## Pixel coordinate grounding data
**********

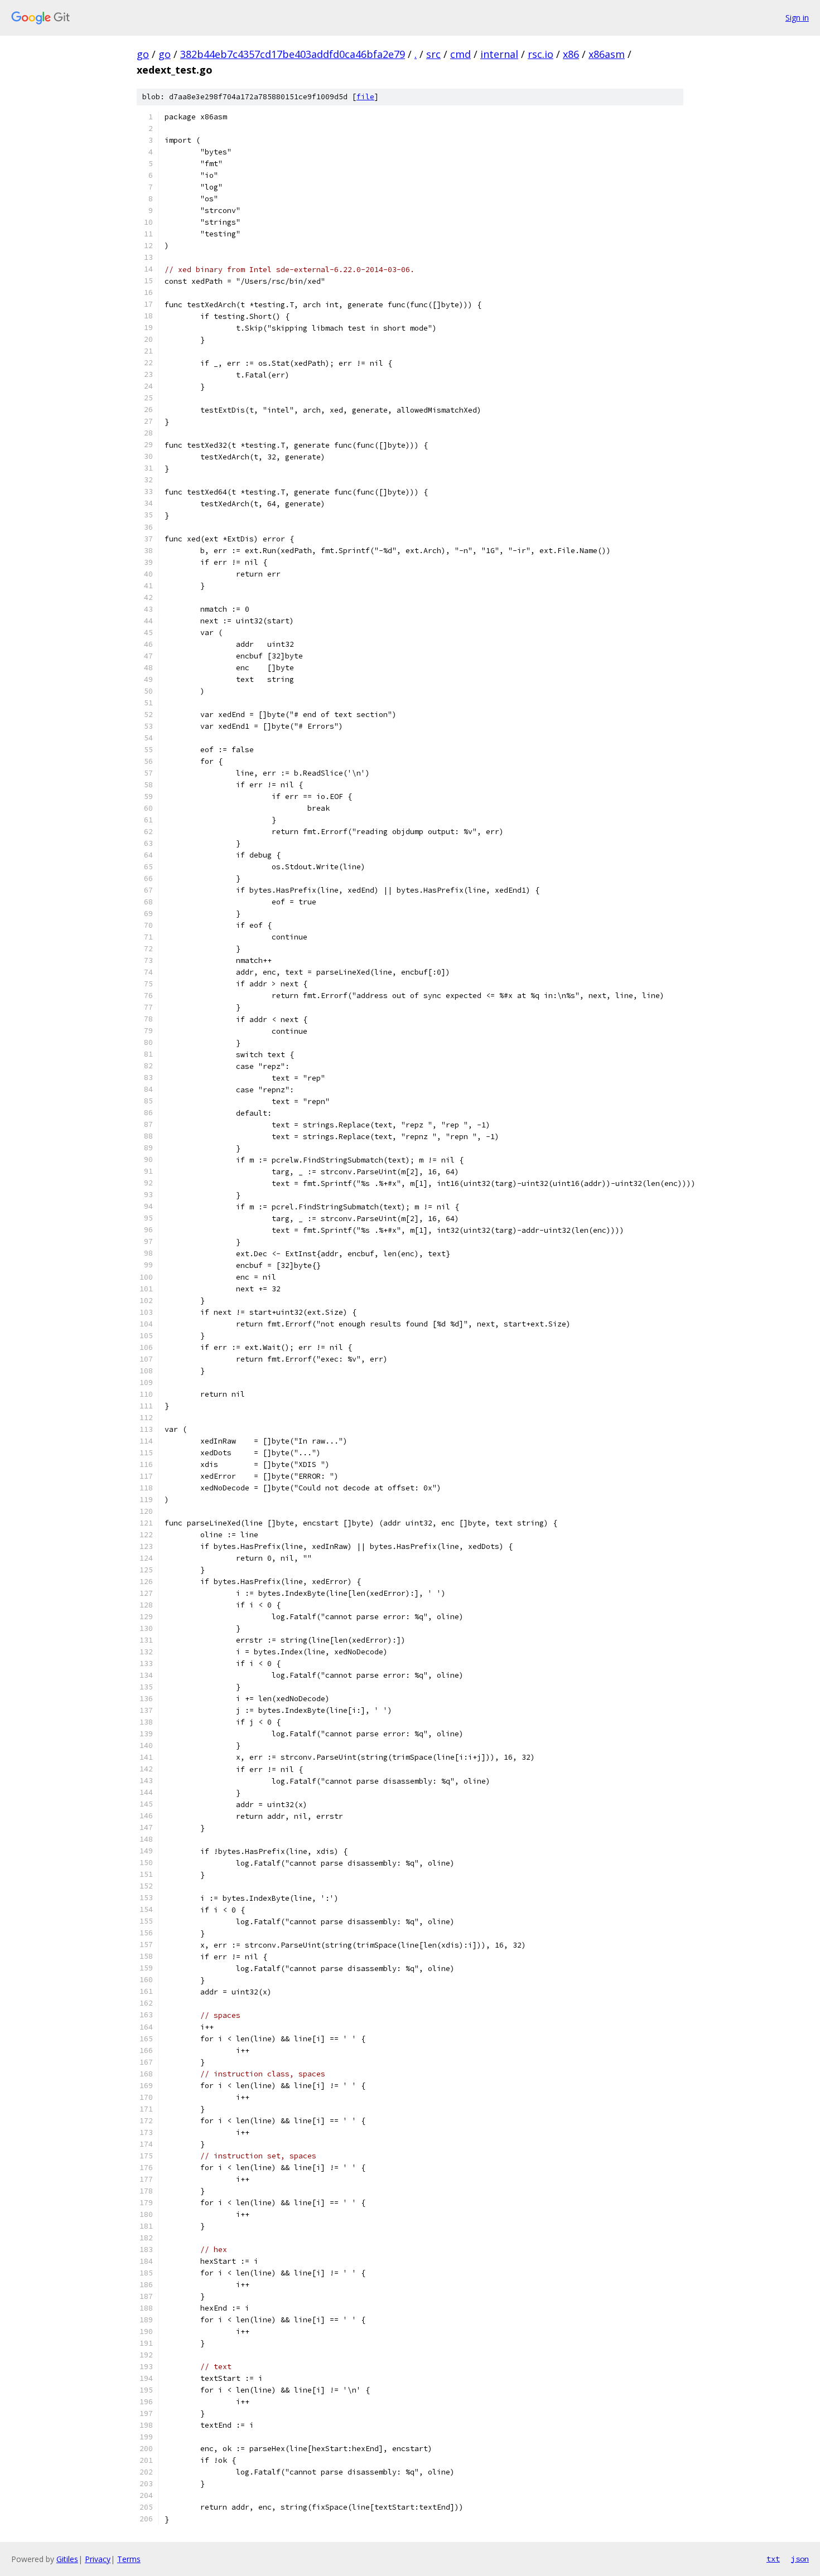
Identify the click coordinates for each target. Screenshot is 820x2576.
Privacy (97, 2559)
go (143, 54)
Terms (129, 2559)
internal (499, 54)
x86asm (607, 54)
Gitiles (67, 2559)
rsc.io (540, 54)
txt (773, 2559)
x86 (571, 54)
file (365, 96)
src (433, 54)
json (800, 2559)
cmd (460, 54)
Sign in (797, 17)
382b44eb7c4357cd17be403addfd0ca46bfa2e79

**********

Every line from the one containing "x86 (571, 54)" to the end of the entries must be set down exactly, with none omitted and none added.

x86 (571, 54)
file (365, 96)
src (433, 54)
json (800, 2559)
cmd (460, 54)
Sign in (797, 17)
382b44eb7c4357cd17be403addfd0ca46bfa2e79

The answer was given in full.